The synthetic division table is:
$$ \begin{array}{c|rrrrrr}6&1&3&-46&-47&-8&12\\& & 6& 54& 48& 6& \color{black}{-12} \\ \hline &\color{blue}{1}&\color{blue}{9}&\color{blue}{8}&\color{blue}{1}&\color{blue}{-2}&\color{orangered}{0} \end{array} $$The solution is:
$$ \frac{ x^{5}+3x^{4}-46x^{3}-47x^{2}-8x+12 }{ x-6 } = \color{blue}{x^{4}+9x^{3}+8x^{2}+x-2} $$Step 1 : Write down the coefficients of the dividend into division table. Put the zero from $ x -6 = 0 $ ( $ x = \color{blue}{ 6 } $ ) at the left.

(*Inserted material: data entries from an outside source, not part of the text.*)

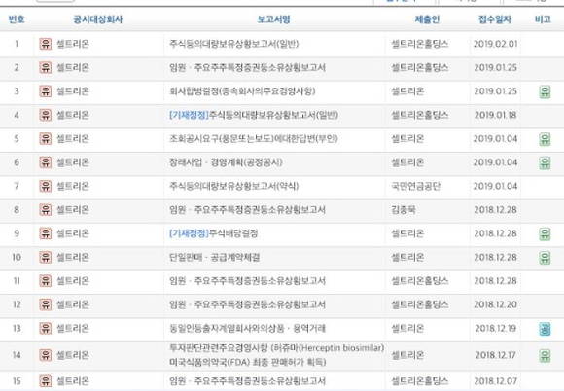Viewport: 564px width, 391px height.
Task: Click the green 유 remark icon in row 10
Action: click(x=545, y=258)
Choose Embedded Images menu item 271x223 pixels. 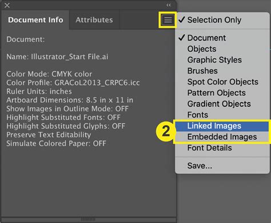coord(222,137)
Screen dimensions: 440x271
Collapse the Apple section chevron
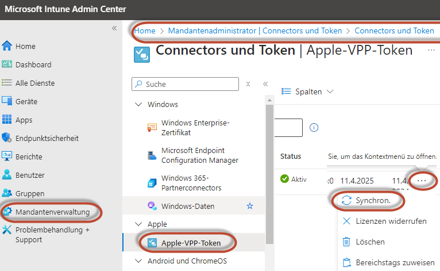[138, 224]
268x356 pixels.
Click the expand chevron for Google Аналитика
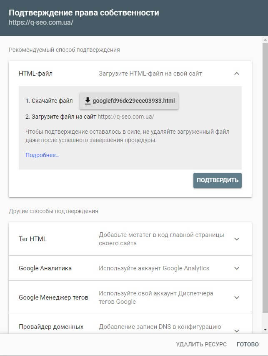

$$ \begin{array}{c|rrrrrr}\color{blue}{6}&1&3&-46&-47&-8&12\\& & & & & & \\ \hline &&&&&& \end{array} $$Step 1 : Bring down the leading coefficient to the bottom row.

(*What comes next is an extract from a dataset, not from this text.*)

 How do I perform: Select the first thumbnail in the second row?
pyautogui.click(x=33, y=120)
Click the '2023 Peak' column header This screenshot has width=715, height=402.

$$ \begin{array}{c|rrrrrr}6&\color{orangered}{ 1 }&3&-46&-47&-8&12\\& & & & & & \\ \hline &\color{orangered}{1}&&&&& \end{array} $$Step 2 : Multiply by the number on the left, and carry the result into the next column: $ \color{blue}{ 6 } \cdot \color{blue}{ 1 } = \color{blue}{ 6 } $.
$$ \begin{array}{c|rrrrrr}\color{blue}{6}&1&3&-46&-47&-8&12\\& & \color{blue}{6} & & & & \\ \hline &\color{blue}{1}&&&&& \end{array} $$Step 3 : Add down last column: $ \color{orangered}{ 3 } + \color{orangered}{ 6 } = \color{orangered}{ 9 } $
$$ \begin{array}{c|rrrrrr}6&1&\color{orangered}{ 3 }&-46&-47&-8&12\\& & \color{orangered}{6} & & & & \\ \hline &1&\color{orangered}{9}&&&& \end{array} $$Step 4 : Multiply by the number on the left, and carry the result into the next column: $ \color{blue}{ 6 } \cdot \color{blue}{ 9 } = \color{blue}{ 54 } $.
$$ \begin{array}{c|rrrrrr}\color{blue}{6}&1&3&-46&-47&-8&12\\& & 6& \color{blue}{54} & & & \\ \hline &1&\color{blue}{9}&&&& \end{array} $$Step 5 : Add down last column: $ \color{orangered}{ -46 } + \color{orangered}{ 54 } = \color{orangered}{ 8 } $
$$ \begin{array}{c|rrrrrr}6&1&3&\color{orangered}{ -46 }&-47&-8&12\\& & 6& \color{orangered}{54} & & & \\ \hline &1&9&\color{orangered}{8}&&& \end{array} $$Step 6 : Multiply by the number on the left, and carry the result into the next column: $ \color{blue}{ 6 } \cdot \color{blue}{ 8 } = \color{blue}{ 48 } $.
$$ \begin{array}{c|rrrrrr}\color{blue}{6}&1&3&-46&-47&-8&12\\& & 6& 54& \color{blue}{48} & & \\ \hline &1&9&\color{blue}{8}&&& \end{array} $$Step 7 : Add down last column: $ \color{orangered}{ -47 } + \color{orangered}{ 48 } = \color{orangered}{ 1 } $
$$ \begin{array}{c|rrrrrr}6&1&3&-46&\color{orangered}{ -47 }&-8&12\\& & 6& 54& \color{orangered}{48} & & \\ \hline &1&9&8&\color{orangered}{1}&& \end{array} $$Step 8 : Multiply by the number on the left, and carry the result into the next column: $ \color{blue}{ 6 } \cdot \color{blue}{ 1 } = \color{blue}{ 6 } $.
$$ \begin{array}{c|rrrrrr}\color{blue}{6}&1&3&-46&-47&-8&12\\& & 6& 54& 48& \color{blue}{6} & \\ \hline &1&9&8&\color{blue}{1}&& \end{array} $$Step 9 : Add down last column: $ \color{orangered}{ -8 } + \color{orangered}{ 6 } = \color{orangered}{ -2 } $
$$ \begin{array}{c|rrrrrr}6&1&3&-46&-47&\color{orangered}{ -8 }&12\\& & 6& 54& 48& \color{orangered}{6} & \\ \hline &1&9&8&1&\color{orangered}{-2}& \end{array} $$Step 10 : Multiply by the number on the left, and carry the result into the next column: $ \color{blue}{ 6 } \cdot \color{blue}{ \left( -2 \right) } = \color{blue}{ -12 } $.
$$ \begin{array}{c|rrrrrr}\color{blue}{6}&1&3&-46&-47&-8&12\\& & 6& 54& 48& 6& \color{blue}{-12} \\ \hline &1&9&8&1&\color{blue}{-2}& \end{array} $$Step 11 : Add down last column: $ \color{orangered}{ 12 } + \color{orangered}{ \left( -12 \right) } = \color{orangered}{ 0 } $
$$ \begin{array}{c|rrrrrr}6&1&3&-46&-47&-8&\color{orangered}{ 12 }\\& & 6& 54& 48& 6& \color{orangered}{-12} \\ \hline &\color{blue}{1}&\color{blue}{9}&\color{blue}{8}&\color{blue}{1}&\color{blue}{-2}&\color{orangered}{0} \end{array} $$Bottom line represents the quotient $ \color{blue}{ x^{4}+9x^{3}+8x^{2}+x-2 } $ with a remainder of $ \color{red}{ 0 } $.